Then the train turned towards the west. The drizzle of rain had now become a pour, and it drove so heavily that they could see but little outside. Food was served at noon and afterward many slept in the cramped seats. Dick, despite his stiff position, fell asleep too. By the middle of the afternoon everybody in their coach was slumbering soundly except Sergeant Whitley, who sat by the door leading to the next car.
All that afternoon and into the night the train rattled and moved into the west. The beautiful rolling country was left behind, and they were now among the mountains, whirling around precipices so sharply that often the sleeping boys were thrown from the seats of the coaches. But they were growing used to hardships. They merely climbed back again upon the seats, and were asleep once more in half a minute.
The rain still fell and the wind blew fiercely among the somber mountains. A second engine had been added to the train, and the speed of the train was slackened. The engineer in front stared at the slippery rails, but he could see only a few yards. The pitchy darkness closed in ahead, hiding everything, even the peaks and ridges. The heart of that engineer, and he was a brave man, as brave as any soldier on the battlefield, had sunk very low. Railroads were little past their infancy then and this was the first to cross the mountains. He was by no means certain of his track, and, moreover, the rocks and forest might shelter an ambush.
The Alleghanies and their outlying ridges and spurs are not lofty mountains, but to this day they are wild and almost inaccessible in many places. Nature has made them a formidable barrier, and in the great Civil War those who trod there had to look with all their eyes and listen with all their ears. The engineer was not alone in his anxiety this night. Colonel Newcomb rose from an uneasy doze and he went with Major Hertford into the engineer’s cab. They were now going at the rate of not more than five or six miles an hour, the long train winding like a snake around the edges of precipices and feeling its way gingerly over the trestles that spanned the deep valleys. All trains made a great roar and rattle then, and the long ravines gave it back in a rumbling and menacing echo. Gusts of rain were swept now and then into the faces of the engineer, the firemen and the officers.

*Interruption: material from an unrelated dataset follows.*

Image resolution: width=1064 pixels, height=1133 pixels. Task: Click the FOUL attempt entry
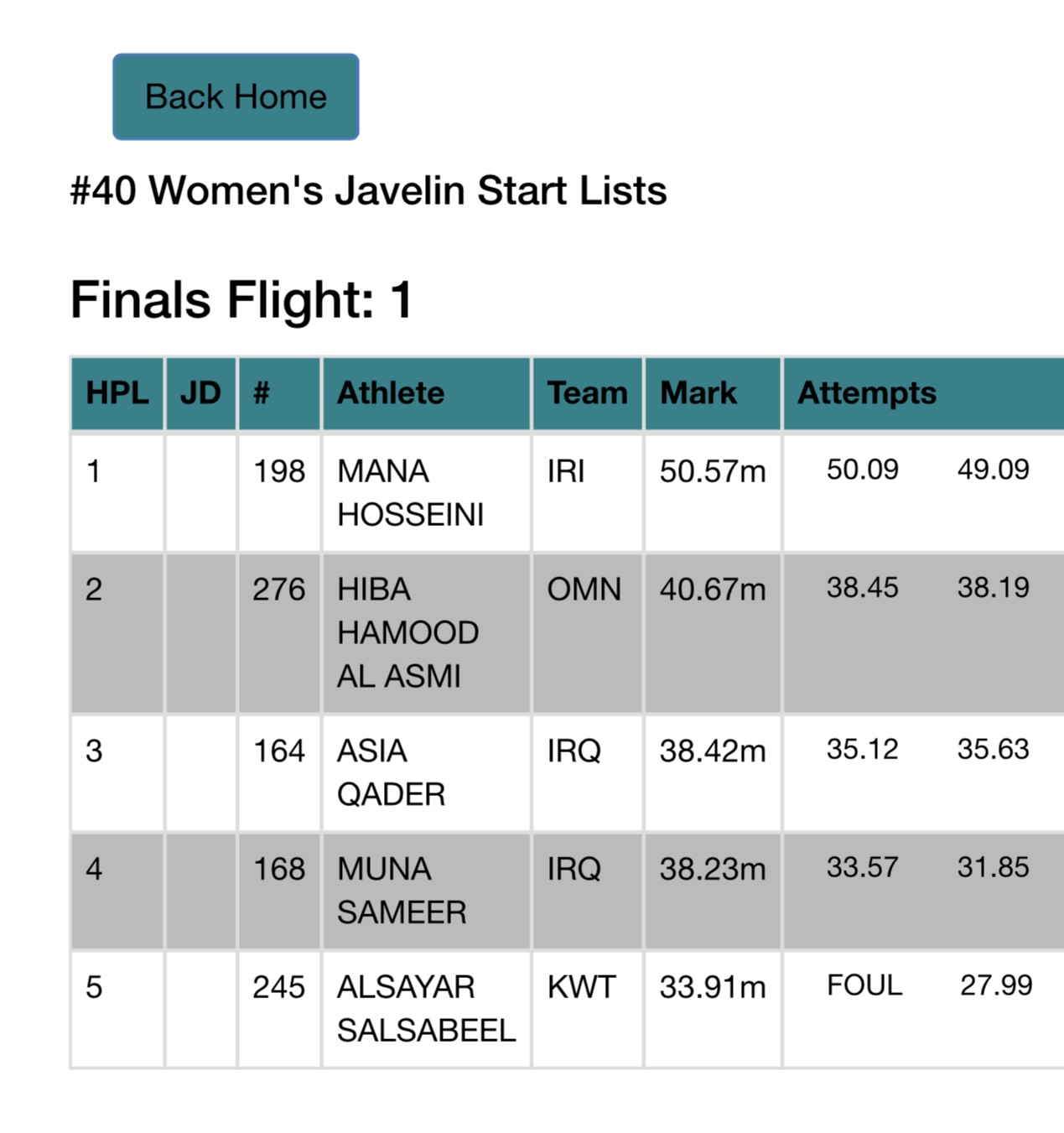click(x=864, y=985)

“Do you see anything ahead, Canby?” said Colonel Newcomb to the engineer.
“Nothing. That’s the trouble, sir. If it were a clear night I shouldn’t be worried. Then we wouldn’t be likely to steam into danger with our eyes shut. This is a wild country. The mountaineers in the main are for us, but we are not far north of the Southern line, and if they know we are crossing they may undertake to raid in here.”
“And they may know it,” said the colonel. “Washington is full of Southern sympathizers. Stop the train, Canby, when we come to the first open and level space, and we’ll do some scouting ahead.”